Write out the entries below word for word. Leave out the pictures.

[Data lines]
======
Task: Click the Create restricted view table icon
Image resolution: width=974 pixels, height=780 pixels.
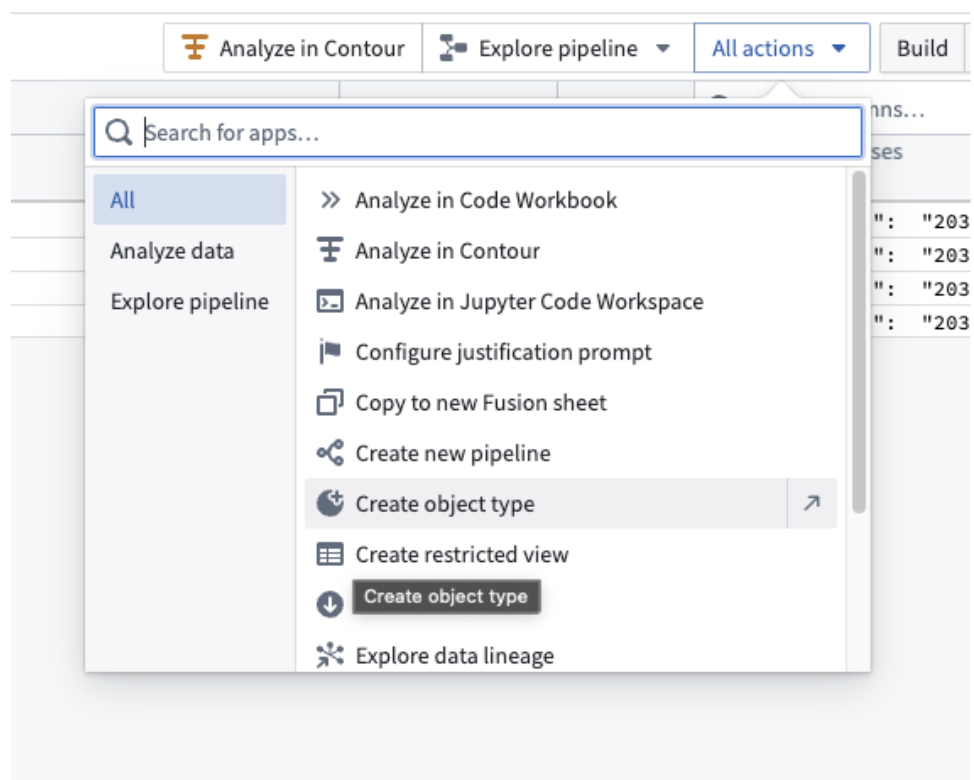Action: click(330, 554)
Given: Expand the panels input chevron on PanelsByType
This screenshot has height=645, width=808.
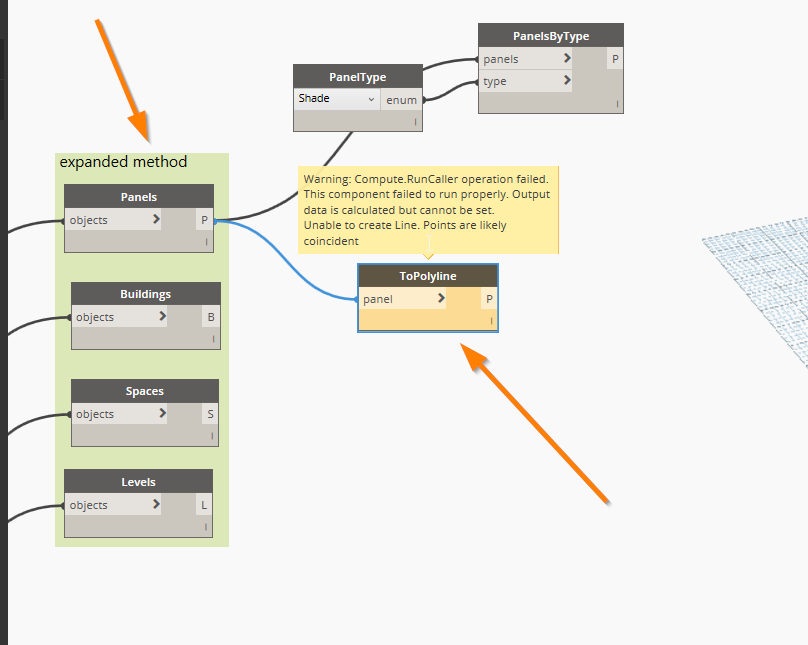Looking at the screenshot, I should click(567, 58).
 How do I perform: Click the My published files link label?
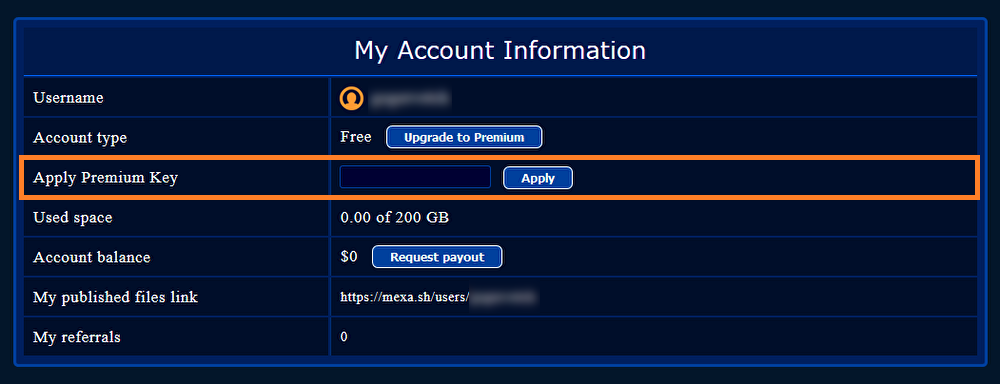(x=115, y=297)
======
— RESULT —
Task: Click the Create restricted view table icon
Image resolution: width=974 pixels, height=780 pixels.
Action: click(330, 554)
Given: Expand the panels input chevron on PanelsByType
This screenshot has height=645, width=808.
Looking at the screenshot, I should click(567, 58).
 How do I perform: Click the My published files link label?
(x=115, y=297)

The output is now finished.